▶ **Required work**:
[a] In the article about Google and Uber, give the passage again starting at "Is Google waging" and ending at "from its board.", replacing "ride-hailing" with "ride-sharing" each time it appears.
[b] List every organization named in the article about Google and Uber.
[c] Write a continuation of the article about Google and Uber, picking up after its final sentence.

Once Investor, Google Looks To Take On Uber

Is Google waging a war on Uber? Early signs say yes.

Google Ventures was once Uber’s biggest supporter, backing the ride-hailing app with $258 million in 2013. Now Uber faces a threat from that very investor who is looking to become its competitor, Bloomberg reported.

According to the report, there are “signs that the companies are more likely to be ferocious competitors than allies.” This means that Google could be prepping its own ride-hailing app as part of its driverless car project. But this information is still speculative as Bloomberg‘s report said David Drummond, Google’s chief legal officer and senior vice president of corporate development, who also serves on Uber’s board, told “a person close to the Uber board” about the possibility. There are now talks that the Uber board may ask to step down from its board.

In a separate but related article, TechCrunch reported yesterday (Feb. 2) that Uber is opening a robotics research facility to build self-driving cars. The article said that sources told TechCrunch that scientists from Carnegie Mellon and the National Robotics Engineering Center are being hired by Uber to work on the technology. That may be another heated competition that Uber and Google are facing off in.

▶ **Available data**:
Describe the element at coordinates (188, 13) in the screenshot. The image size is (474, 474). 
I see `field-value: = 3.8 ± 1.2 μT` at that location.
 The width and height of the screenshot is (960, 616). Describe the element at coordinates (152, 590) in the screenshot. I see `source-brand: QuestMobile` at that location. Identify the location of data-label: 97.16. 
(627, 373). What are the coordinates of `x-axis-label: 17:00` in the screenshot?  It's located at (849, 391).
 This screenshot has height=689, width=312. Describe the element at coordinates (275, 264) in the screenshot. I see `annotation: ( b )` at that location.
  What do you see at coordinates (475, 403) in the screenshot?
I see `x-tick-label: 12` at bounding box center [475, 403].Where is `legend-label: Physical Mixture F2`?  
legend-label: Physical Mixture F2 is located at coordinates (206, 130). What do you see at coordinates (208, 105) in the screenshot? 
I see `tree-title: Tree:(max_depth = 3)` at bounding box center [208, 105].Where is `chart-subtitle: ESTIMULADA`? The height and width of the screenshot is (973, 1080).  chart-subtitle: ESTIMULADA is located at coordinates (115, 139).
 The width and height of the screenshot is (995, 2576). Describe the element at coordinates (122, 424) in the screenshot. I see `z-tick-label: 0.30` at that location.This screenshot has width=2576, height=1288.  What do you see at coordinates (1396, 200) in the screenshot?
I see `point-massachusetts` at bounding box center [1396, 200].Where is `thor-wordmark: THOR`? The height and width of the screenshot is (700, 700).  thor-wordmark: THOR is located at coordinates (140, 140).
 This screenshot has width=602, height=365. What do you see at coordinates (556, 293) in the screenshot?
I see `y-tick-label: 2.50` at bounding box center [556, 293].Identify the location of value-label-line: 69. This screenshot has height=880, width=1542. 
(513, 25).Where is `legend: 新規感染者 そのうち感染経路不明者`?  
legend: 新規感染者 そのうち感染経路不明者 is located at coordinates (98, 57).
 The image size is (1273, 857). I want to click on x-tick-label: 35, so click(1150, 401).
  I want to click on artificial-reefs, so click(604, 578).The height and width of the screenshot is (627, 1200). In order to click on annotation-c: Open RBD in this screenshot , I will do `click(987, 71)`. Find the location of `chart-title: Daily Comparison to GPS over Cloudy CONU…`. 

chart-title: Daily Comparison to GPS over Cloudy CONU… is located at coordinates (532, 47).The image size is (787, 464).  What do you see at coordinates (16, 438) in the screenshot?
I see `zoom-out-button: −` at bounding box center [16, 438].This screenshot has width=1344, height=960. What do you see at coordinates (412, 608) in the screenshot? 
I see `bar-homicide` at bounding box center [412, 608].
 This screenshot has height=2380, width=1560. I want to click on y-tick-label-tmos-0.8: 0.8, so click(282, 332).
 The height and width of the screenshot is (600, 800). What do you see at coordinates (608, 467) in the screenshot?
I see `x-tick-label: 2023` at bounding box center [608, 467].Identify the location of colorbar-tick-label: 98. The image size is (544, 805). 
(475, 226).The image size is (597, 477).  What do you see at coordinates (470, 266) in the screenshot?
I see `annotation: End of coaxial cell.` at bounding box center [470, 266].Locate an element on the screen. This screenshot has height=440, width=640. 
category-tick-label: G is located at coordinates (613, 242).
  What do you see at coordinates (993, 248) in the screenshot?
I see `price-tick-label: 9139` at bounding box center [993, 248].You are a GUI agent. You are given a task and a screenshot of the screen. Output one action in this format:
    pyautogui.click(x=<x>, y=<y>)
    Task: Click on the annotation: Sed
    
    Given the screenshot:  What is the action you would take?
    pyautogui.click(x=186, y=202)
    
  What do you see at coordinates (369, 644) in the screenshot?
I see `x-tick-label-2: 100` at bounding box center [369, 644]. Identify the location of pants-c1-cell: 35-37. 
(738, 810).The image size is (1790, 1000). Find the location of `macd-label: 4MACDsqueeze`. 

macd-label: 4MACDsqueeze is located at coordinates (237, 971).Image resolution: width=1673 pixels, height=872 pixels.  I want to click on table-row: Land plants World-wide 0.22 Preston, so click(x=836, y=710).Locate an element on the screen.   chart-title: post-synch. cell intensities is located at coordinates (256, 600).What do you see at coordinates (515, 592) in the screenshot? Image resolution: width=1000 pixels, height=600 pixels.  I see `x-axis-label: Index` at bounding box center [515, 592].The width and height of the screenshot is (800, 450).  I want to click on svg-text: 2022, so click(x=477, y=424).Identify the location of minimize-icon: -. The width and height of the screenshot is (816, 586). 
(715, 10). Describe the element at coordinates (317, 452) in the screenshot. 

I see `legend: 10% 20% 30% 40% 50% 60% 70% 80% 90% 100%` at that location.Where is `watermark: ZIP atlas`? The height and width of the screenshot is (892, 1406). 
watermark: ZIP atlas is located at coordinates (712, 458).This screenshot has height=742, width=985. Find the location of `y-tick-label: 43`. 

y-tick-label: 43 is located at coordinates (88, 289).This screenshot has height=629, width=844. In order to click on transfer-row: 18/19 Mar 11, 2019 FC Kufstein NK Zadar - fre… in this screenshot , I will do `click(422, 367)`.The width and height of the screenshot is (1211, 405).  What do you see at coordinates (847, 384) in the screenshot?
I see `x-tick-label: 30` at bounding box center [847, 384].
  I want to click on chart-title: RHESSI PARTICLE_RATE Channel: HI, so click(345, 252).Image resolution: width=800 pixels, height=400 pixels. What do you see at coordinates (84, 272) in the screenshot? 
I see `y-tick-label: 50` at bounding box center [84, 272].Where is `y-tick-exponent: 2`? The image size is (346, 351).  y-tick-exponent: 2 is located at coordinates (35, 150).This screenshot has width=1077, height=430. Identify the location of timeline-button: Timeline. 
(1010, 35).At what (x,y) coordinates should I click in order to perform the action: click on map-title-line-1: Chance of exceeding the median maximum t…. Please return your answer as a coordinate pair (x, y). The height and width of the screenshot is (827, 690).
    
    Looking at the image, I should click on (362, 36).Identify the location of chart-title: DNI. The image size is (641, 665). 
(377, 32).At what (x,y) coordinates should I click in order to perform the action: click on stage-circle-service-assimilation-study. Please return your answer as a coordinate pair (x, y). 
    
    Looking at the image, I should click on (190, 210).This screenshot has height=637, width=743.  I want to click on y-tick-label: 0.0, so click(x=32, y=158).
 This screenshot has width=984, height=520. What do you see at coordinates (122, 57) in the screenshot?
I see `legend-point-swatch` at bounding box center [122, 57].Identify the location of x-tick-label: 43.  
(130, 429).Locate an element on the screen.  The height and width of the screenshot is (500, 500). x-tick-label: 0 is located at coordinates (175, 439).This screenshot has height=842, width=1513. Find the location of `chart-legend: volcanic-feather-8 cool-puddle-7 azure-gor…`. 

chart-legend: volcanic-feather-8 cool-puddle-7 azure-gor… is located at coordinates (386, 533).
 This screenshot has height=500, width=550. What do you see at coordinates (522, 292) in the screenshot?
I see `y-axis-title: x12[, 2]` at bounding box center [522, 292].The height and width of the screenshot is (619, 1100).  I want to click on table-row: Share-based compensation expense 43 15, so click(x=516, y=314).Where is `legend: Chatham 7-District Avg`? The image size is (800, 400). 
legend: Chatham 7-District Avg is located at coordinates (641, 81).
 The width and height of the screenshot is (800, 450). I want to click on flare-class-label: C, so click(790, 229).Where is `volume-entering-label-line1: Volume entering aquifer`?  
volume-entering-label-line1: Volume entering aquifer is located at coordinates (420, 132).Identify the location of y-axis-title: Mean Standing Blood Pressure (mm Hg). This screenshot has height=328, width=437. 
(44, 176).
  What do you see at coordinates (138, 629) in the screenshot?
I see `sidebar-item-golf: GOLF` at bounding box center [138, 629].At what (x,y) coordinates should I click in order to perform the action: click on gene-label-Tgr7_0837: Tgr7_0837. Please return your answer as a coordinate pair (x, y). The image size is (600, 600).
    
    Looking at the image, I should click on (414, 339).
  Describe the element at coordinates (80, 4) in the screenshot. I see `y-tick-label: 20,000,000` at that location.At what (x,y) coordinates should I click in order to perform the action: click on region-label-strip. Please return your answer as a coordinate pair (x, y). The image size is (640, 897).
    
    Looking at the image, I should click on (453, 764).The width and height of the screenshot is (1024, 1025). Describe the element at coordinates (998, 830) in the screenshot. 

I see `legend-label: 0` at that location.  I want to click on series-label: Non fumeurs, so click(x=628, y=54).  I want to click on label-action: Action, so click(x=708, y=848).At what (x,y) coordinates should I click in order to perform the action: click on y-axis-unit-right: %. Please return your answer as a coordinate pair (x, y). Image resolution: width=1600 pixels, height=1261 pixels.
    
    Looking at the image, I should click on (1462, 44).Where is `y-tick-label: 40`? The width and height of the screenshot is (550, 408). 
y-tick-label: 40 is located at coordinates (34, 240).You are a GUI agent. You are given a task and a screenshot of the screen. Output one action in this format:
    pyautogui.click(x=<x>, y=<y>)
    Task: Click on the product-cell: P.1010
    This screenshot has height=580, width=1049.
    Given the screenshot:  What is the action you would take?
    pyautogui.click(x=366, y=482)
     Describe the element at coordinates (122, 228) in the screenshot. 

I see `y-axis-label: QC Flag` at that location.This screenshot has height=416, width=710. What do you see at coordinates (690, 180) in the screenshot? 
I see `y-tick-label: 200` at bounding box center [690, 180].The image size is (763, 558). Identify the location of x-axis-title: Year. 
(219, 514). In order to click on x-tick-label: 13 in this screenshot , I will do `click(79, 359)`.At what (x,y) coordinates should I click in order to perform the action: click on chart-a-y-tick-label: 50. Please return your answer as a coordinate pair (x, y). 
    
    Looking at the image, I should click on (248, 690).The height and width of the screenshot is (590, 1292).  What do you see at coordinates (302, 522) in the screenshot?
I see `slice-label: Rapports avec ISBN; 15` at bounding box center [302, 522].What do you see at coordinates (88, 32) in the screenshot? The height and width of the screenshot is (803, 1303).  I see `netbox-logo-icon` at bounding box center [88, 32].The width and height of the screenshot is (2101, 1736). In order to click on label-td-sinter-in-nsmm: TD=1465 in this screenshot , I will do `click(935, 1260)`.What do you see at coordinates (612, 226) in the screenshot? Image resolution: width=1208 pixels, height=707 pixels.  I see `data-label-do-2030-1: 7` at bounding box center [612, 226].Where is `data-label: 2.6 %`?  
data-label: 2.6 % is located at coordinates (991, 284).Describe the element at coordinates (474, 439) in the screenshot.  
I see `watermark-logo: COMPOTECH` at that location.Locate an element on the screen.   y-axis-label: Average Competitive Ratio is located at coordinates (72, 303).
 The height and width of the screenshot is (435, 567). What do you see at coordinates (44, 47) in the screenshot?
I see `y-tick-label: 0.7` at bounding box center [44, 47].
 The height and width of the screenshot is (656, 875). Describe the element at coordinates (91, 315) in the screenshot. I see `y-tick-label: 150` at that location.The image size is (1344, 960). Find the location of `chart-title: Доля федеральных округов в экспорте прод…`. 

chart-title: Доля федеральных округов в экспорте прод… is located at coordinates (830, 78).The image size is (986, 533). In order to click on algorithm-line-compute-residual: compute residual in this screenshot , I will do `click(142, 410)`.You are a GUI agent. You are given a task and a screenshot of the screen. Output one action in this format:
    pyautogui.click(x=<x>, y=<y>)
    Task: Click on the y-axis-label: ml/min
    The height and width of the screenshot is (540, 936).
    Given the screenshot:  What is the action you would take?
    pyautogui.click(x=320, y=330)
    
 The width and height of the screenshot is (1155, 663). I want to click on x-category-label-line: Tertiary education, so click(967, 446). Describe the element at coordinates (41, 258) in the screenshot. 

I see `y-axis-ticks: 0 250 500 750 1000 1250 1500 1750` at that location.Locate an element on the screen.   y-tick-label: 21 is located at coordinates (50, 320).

▶ **Answers for each item**:
[a]
Is Google waging a war on Uber? Early signs say yes.

Google Ventures was once Uber’s biggest supporter, backing the ride-sharing app with $258 million in 2013. Now Uber faces a threat from that very investor who is looking to become its competitor, Bloomberg reported.

According to the report, there are “signs that the companies are more likely to be ferocious competitors than allies.” This means that Google could be prepping its own ride-sharing app as part of its driverless car project. But this information is still speculative as Bloomberg‘s report said David Drummond, Google’s chief legal officer and senior vice president of corporate development, who also serves on Uber’s board, told “a person close to the Uber board” about the possibility. There are now talks that the Uber board may ask to step down from its board.

[b] Google, Uber, Google Ventures, Bloomberg, TechCrunch, Carnegie Mellon, National Robotics Engineering Center

[c]
Here’s what Google has said on the subject matter of driverless cars: “We’re thinking a lot about how in the long term, this might become useful in people’s lives, and there are a lot of ways we can imagine this going,” said Chris Urmson, the Google executive in charge of the project, according to TechCrunch. “One is in the direction of the shared vehicle. The technology would be such that you can call up the vehicle and tell it where to go and then have it take you there.”

So what would Google creating its own ride-hailing service mean for Uber? For one, it would lose its biggest partner (the technology giant that hosts Uber’s Google-map based routes) and second, it would leave it up to Uber to develop new technology that could be in direct competition with what Google is working on. Instead of moving forward in the space together, Google and Uber could be moving alone. This in turn could turn the once strategic partners into fierce competitors.